> [Arbeitsanweisung a]:
Schreiben Sie aus dem Interview mit Thomas Schütte den Abschnitt von „Interview: Der Düsseldorfer“ bis „Wie kommt das?“ wortgetreu ab.

> [Textauszug]:
-=-=-

„Die Kunst wird verheizt“

Interview: Der Düsseldorfer Künstler Thomas Schütte kritisiert den Kunstbetrieb und das Museum als unflexible Behörde.

Düsseldorf. Thomas Schütte ist das, was man einen Star nennt, mit Ausstellungen zwischen Münster, Venedig und Düsseldorf. Doch je mehr Wirbel um seine Kunst gemacht wird, desto schweigsamer wird er. Ein Interview ist die Ausnahme.

Herr Schütte, bei Ihren Bronzen kann ein Kopf schimmernde Augen und eine offene Schädelplatte haben. Wie kommt das?

Schütte: Durch einen Fehler im Guss. Mein "Wicht" hat einen Dachschaden. Wir haben dann die Augäpfel angeschweißt, dadurch kamen goldene Augen zustande. Die Augen zum Leben zu erwecken, durch Patina, durch Bearbeitung, darin liegt die Schwierigkeit.

In Ihren Köpfen sieht man Ihren spontanen Zugriff auf den Ton. Wo beginnt und wo endet die Menschlichkeit?

Schütte: Ich kann dazu eine absurde Geschichte erzählen: Sie wurden ganz rabiat modelliert, während der Fußballweltmeisterschaft in Köln, ganz schnell. Und beim Brennen ist die Hälfte davon kaputt gegangen, zerplatzt. Der Ofen ist zusammengebrochen. Das sah hinterher wie Bagdad aus, zerrissene Köpfe. Zwölf konnten wir reparieren und als Abgüsse retten. Die wurden genauso rabiat abgeformt und gegossen und noch viel rabiater patiniert. Wenn ich mir die anschaue, sehen sie alle aus wie Selbstporträts, durch das Leben, durch Patina, durch Unfälle gezeichnete Gesichter.

Sie gehen recht brutal mit dem Material um, aus denen Ihre Wunderwerke entstehen. Wie gehen Sie vor?

Schütte: Wenn aus den Urtypen Abzüge oder Abformungen gemacht werden, bringe ich sie mit einem Holzhammer in die richtige Form. Die werden regelrecht verprügelt oder gezeichnet, hingerichtet. Viele Köpfe sind mit dem Hammer entstanden, deshalb haben sie eine leicht gedrungene Haltung. Wenn man Ton schlägt, wird er weich und sackt dann in sich zusammen.

-=-=-

> [Ausgangsmaterial]:
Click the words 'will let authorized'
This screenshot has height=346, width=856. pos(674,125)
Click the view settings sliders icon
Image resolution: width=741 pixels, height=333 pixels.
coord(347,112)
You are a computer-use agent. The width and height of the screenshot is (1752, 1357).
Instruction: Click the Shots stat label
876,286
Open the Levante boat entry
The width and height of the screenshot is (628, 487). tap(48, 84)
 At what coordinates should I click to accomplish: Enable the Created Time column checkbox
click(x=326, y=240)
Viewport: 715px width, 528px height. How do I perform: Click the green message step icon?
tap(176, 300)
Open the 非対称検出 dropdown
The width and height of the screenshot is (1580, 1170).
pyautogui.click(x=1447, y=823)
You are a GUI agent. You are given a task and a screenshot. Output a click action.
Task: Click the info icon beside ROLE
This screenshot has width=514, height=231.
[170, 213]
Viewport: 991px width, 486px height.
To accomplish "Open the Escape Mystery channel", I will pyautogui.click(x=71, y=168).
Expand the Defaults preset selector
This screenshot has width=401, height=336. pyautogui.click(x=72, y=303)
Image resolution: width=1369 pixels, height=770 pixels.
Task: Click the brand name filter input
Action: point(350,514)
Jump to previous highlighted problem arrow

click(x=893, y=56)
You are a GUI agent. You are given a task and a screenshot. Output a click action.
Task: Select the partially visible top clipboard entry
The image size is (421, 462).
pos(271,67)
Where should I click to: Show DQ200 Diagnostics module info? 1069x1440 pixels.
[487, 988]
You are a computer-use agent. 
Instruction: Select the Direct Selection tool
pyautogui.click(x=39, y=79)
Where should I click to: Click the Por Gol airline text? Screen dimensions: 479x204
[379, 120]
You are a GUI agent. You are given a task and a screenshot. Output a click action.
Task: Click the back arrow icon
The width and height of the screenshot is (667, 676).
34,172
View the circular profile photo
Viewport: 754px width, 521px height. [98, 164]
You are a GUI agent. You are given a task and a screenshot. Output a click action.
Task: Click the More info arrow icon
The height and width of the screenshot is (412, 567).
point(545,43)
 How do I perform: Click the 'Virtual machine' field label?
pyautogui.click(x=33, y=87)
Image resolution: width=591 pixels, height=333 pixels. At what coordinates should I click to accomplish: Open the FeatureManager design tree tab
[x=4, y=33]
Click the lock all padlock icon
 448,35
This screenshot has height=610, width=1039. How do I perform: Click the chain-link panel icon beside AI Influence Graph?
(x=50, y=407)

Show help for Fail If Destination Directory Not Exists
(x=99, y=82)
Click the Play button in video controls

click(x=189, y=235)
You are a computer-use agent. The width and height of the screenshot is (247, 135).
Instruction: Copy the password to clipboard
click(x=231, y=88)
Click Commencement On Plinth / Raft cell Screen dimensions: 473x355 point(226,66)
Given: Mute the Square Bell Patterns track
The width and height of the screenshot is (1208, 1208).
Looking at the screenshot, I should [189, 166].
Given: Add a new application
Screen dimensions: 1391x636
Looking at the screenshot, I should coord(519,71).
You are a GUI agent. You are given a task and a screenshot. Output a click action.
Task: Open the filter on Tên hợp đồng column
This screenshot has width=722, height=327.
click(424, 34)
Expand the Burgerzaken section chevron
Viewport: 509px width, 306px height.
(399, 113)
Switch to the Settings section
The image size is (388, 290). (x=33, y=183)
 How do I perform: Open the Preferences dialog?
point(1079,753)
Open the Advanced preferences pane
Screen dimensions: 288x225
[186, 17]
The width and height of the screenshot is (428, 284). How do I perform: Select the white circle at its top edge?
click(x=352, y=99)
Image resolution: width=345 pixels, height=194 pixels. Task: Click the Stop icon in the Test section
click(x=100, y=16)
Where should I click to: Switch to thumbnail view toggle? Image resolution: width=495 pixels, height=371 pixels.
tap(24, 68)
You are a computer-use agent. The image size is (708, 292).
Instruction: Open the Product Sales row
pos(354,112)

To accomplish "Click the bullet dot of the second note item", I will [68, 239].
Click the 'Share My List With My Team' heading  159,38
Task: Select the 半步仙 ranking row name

-=-=-

> [Arbeitsanweisung b]:
Überführen Sie in den Datensätzen die Zeilen von der Zeile mit „Image resolution: width=345“ bis einschließlich der Zeile mit „will [68, 239].“ in eine Markdown-Tabelle mit den Spalten „Nr.“ und „Zeile“. Lassen Sie Leerzeilen dabei weg.

> [Lösung a]:
Interview: Der Düsseldorfer Künstler Thomas Schütte kritisiert den Kunstbetrieb und das Museum als unflexible Behörde.

Düsseldorf. Thomas Schütte ist das, was man einen Star nennt, mit Ausstellungen zwischen Münster, Venedig und Düsseldorf. Doch je mehr Wirbel um seine Kunst gemacht wird, desto schweigsamer wird er. Ein Interview ist die Ausnahme.

Herr Schütte, bei Ihren Bronzen kann ein Kopf schimmernde Augen und eine offene Schädelplatte haben. Wie kommt das?

> [Lösung b]:
| Nr. | Zeile |
|---|---|
| 1 | Image resolution: width=345 pixels, height=194 pixels. Task: Click the Stop icon in the Test section |
| 2 | click(x=100, y=16) |
| 3 | Where should I click to: Switch to thumbnail view toggle? Image resolution: width=495 pixels, height=371 pixels. |
| 4 | tap(24, 68) |
| 5 | You are a computer-use agent. The image size is (708, 292). |
| 6 | Instruction: Open the Product Sales row |
| 7 | pos(354,112) |
| 8 | To accomplish "Click the bullet dot of the second note item", I will [68, 239]. |